- Consigna: Explica, por favor, cómo se logra con un puente H que el motor gire en uno u otro sentido, según el hilo sobre la inversión de giro del motor de CC. Usa de una a tres oraciones.
:: Texto de lectura
# Inversion de rotacion motor cc



## HERNALDO (Nov 22, 2005)

Amigos del foro esta es mi primera incursion en el foro
La consulta es la sgte. Como puedo controlar un motor de CC (12V) mediante una fotoresistencia,Tengo el circuíto comparador o de control pero me falta la etapa de potencia que sea automatica.
Envio circuito base (Este circuito funciona perfectamente con un pequeño motor de juguete de 6v).
Gracias de antemano


----------



## Marcelo (Nov 22, 2005)

Para invertir el sentido de giro de un motor DC, normalmente se utiliza un puente H.

Este circuito tiene dos terminales donde conectas el motor y otros dos terminales (A y B) en los que envías las "señales de control de giro".

Si colocas el terminal A polarizado y el B a tierra el motor gira en un sentido y si haces lo contrario (A a tierra y B polarizado) el motor gira en sentido inverso. Aunque existen otras soluciones, creo que esta es la más adecuada y de uso común.
::::
:: Filas proporcionadas
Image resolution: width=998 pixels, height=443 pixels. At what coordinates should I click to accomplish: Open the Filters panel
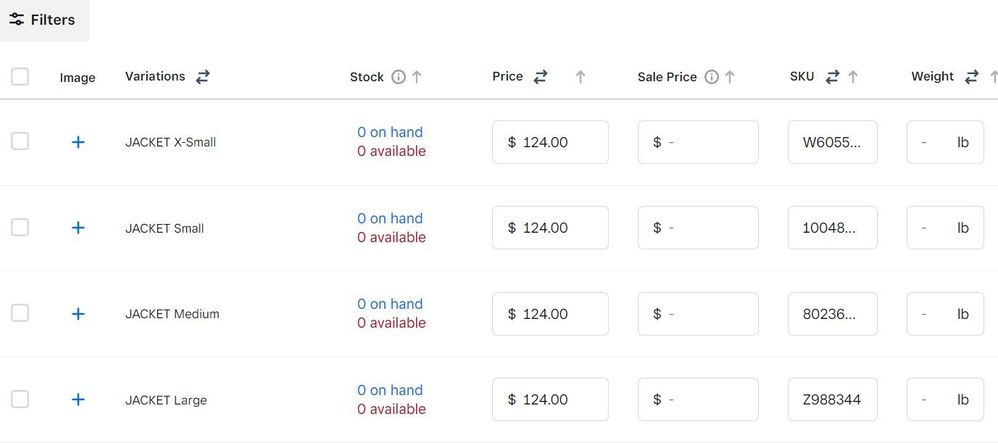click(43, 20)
::::
:: Filas proporcionadas
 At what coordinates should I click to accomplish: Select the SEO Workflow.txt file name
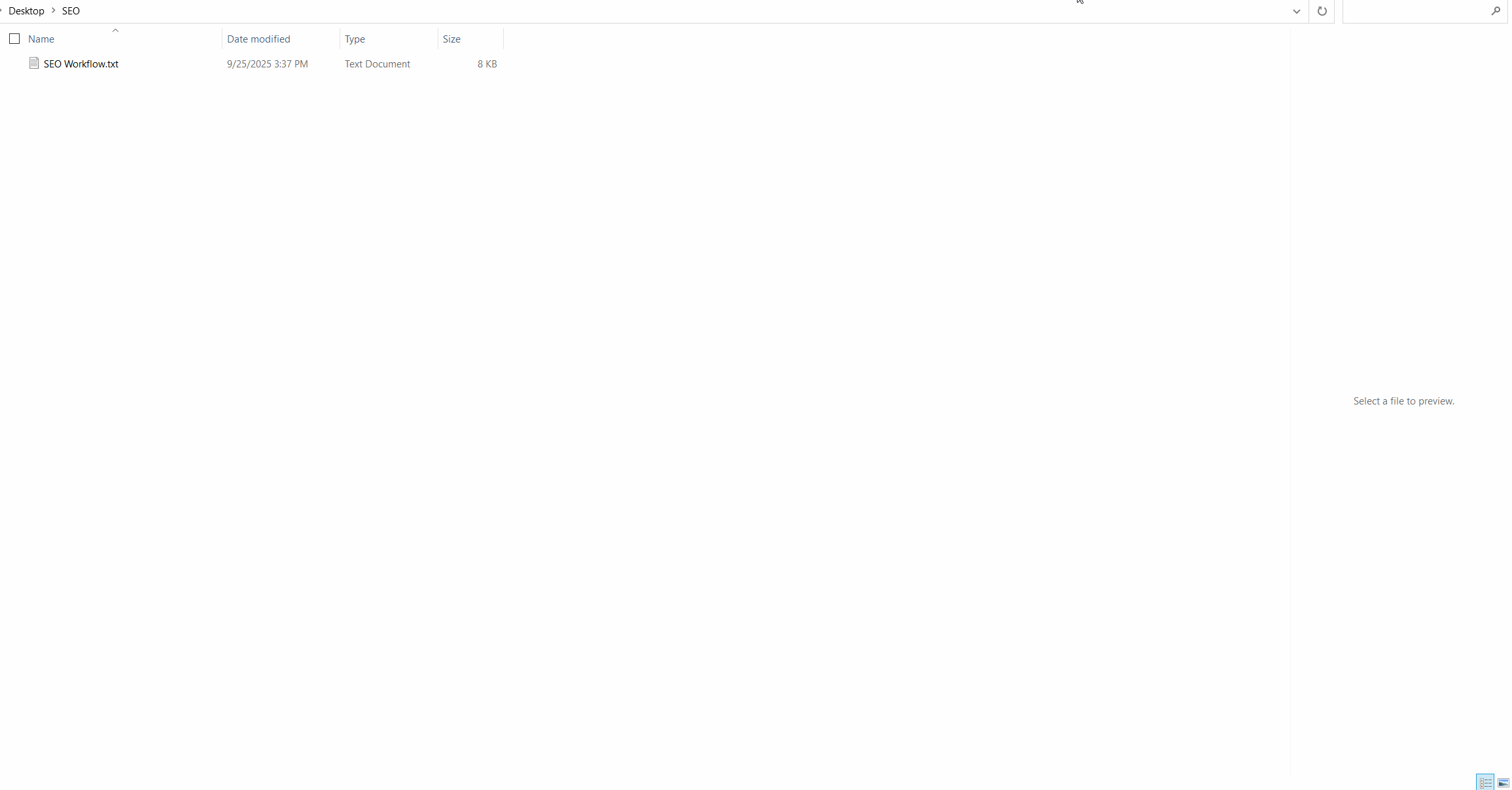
::::
- Respuesta: El puente H tiene dos terminales donde se conecta el motor y otros dos, A y B, por los que se envían las señales de control de giro. Si A está polarizado y B a tierra, el motor gira en un sentido. Si se hace lo contrario, con A a tierra y B polarizado, gira en sentido inverso.